Exercise 2. [20] Write the SHIFT routine, which is missing from the program in the text (operation code 6).

Verified: no
Solve time: 5m08s

The missing routine must be written in the conventions of Program M. The simulator stores each MIX register as a signed word whose five magnitude bytes are individually accessible. Therefore the routine must operate directly on those stored bytes and must not execute opcode $6$ recursively.

Let

$$ A=(a_1,a_2,a_3,a_4,a_5), \qquad X=(x_1,x_2,x_3,x_4,x_5), $$

where $a_1$ is the most significant byte of $rA$ and $a_5$ is the least significant byte. Likewise $x_1$ is the most significant byte of $rX$.

For the combined register,

$$ AX=(a_1,a_2,a_3,a_4,a_5,x_1,x_2,x_3,x_4,x_5). $$

A left shift moves information toward smaller indices in this representation. For example,

$$ (a_1,a_2,a_3,a_4,a_5) \longmapsto (a_3,a_4,a_5,0,0) $$

under $\mathrm{SLA};2$, exactly as specified for MIX.

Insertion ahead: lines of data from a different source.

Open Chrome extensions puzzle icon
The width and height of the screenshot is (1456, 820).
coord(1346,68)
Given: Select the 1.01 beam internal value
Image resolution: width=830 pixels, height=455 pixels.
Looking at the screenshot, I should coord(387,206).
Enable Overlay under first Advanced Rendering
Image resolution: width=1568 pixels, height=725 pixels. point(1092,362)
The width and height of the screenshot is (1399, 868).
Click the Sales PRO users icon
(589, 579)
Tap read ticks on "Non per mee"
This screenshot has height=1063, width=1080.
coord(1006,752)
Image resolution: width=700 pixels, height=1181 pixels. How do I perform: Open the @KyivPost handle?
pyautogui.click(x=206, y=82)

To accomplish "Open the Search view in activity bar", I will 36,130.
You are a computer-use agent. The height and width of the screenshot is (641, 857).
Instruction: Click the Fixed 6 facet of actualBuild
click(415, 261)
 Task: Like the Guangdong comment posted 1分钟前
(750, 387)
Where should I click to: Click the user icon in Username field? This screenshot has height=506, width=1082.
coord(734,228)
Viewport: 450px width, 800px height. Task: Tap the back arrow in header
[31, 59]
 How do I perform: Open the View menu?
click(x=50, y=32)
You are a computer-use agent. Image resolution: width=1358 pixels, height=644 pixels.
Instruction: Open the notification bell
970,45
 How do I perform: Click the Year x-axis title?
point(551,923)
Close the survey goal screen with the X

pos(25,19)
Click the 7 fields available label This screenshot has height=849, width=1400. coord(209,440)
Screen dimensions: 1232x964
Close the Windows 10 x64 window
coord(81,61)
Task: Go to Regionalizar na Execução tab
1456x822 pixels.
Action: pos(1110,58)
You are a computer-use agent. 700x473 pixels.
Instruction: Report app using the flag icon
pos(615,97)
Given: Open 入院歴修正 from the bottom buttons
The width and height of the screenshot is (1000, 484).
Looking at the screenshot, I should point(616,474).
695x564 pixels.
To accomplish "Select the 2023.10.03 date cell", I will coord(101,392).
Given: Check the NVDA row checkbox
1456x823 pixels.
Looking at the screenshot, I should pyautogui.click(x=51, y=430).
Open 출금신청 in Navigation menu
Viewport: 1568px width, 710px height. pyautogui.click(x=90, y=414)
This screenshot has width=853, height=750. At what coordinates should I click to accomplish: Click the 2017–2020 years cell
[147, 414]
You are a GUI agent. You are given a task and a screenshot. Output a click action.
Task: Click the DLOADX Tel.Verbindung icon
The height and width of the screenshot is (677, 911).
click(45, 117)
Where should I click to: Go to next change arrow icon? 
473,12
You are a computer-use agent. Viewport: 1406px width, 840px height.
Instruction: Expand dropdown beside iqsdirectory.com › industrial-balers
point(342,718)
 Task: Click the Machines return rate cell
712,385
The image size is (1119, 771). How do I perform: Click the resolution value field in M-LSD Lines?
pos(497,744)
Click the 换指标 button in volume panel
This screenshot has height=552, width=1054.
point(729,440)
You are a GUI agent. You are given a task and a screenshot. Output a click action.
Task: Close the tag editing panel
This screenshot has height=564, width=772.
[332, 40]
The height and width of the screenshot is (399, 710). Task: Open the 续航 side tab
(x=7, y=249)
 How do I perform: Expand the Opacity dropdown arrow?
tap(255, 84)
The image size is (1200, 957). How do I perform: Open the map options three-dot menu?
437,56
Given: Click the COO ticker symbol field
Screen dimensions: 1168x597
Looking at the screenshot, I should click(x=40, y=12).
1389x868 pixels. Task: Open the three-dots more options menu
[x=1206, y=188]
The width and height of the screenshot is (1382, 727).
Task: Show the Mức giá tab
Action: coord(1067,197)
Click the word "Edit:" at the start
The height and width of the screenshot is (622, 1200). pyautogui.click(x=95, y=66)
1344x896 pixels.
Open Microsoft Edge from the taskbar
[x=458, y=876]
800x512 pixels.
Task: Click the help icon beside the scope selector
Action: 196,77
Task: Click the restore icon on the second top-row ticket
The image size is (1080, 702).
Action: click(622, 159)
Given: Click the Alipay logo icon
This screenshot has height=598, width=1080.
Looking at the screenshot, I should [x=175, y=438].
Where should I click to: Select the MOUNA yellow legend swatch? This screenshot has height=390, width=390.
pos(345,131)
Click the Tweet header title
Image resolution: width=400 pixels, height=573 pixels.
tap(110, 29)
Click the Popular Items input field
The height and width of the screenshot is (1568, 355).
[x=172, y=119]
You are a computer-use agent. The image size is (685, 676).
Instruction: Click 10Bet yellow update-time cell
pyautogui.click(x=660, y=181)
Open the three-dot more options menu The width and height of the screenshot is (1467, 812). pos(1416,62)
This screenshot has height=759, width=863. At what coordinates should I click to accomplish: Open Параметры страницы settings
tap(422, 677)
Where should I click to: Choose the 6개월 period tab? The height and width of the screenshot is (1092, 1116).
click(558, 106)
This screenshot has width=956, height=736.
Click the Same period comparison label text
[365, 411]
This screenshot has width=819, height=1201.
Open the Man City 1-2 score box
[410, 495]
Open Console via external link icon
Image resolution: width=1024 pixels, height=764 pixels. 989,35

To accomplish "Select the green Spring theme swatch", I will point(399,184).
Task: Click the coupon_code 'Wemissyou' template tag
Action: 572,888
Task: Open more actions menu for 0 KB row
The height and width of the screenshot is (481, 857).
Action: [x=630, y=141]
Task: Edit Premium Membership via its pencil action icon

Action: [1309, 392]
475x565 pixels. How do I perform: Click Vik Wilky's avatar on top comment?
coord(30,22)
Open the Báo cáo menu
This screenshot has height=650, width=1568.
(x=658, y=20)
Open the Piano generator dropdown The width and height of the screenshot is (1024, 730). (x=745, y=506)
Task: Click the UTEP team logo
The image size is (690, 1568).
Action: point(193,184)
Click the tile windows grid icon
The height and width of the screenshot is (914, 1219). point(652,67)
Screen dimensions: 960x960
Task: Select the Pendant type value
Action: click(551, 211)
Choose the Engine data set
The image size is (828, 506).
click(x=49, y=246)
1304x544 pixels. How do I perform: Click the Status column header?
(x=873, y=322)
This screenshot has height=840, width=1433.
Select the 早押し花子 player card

The decoded instruction supplies:

$$ F=\text{field specification}, \qquad m=|M|. $$

The absolute value is required because the MIX shift instructions use only the magnitude of the address field as the shift count.

SHIFT routine

The routine dispatches on $F$.

Case $F=0$: SLA

If $m\ge 5$, set

$$ a_1=a_2=a_3=a_4=a_5=0. $$

Otherwise perform

$$ a_i \leftarrow a_{i+m} \qquad (1\le i\le 5-m), $$

followed by

$$ a_i \leftarrow 0 \qquad (5-m < i \le 5). $$

Thus

$$ (a_1,a_2,a_3,a_4,a_5) \mapsto (a_{1+m},\ldots,a_5,0,\ldots,0). $$

The sign of $A$ is unchanged.

Case $F=1$: SRA

If $m\ge 5$, set all five magnitude bytes of $A$ to $0$.

Otherwise perform

$$ a_i \leftarrow a_{i-m} \qquad (m+1\le i\le 5), $$

followed by

$$ a_i \leftarrow 0 \qquad (1\le i\le m). $$

Hence

$$ (a_1,a_2,a_3,a_4,a_5) \mapsto (0,\ldots,0,a_1,\ldots,a_{5-m}). $$

Again the sign is unchanged.

Case $F=2$: SLAX

Form the ten-byte vector

$$ y=(y_1,\ldots,y_{10}) =(a_1,a_2,a_3,a_4,a_5,x_1,x_2,x_3,x_4,x_5). $$

If $m\ge 10$, set every $y_i$ to $0$.

Otherwise perform

$$ y_i \leftarrow y_{i+m} \qquad (1\le i\le 10-m), $$

and

$$ y_i \leftarrow 0 \qquad (10-m < i\le 10). $$

Finally copy back

$$ A=(y_1,\ldots,y_5), \qquad X=(y_6,\ldots,y_{10}). $$

The signs of $A$ and $X$ are unchanged.

Case $F=3$: SRAX

Again form

$$ y=(a_1,a_2,a_3,a_4,a_5,x_1,x_2,x_3,x_4,x_5). $$

If $m\ge 10$, set every $y_i$ to $0$.

Otherwise perform

$$ y_i \leftarrow y_{i-m} \qquad (m+1\le i\le 10), $$

and

$$ y_i \leftarrow 0 \qquad (1\le i\le m). $$

Then restore $A$ and $X$ from the first and last five bytes of $y$.

Case $F=4$: SLC

Form the same ten-byte vector $y$.

Reduce the count modulo $10$:

$$ m \leftarrow m \bmod 10. $$

Create a temporary copy $z$ and set

$$ y_i \leftarrow z_{i+m} \qquad (1\le i\le 10-m), $$

$$ y_i \leftarrow z_{i+m-10} \qquad (10-m < i\le 10). $$

This is a left rotation of the ten-byte quantity $AX$.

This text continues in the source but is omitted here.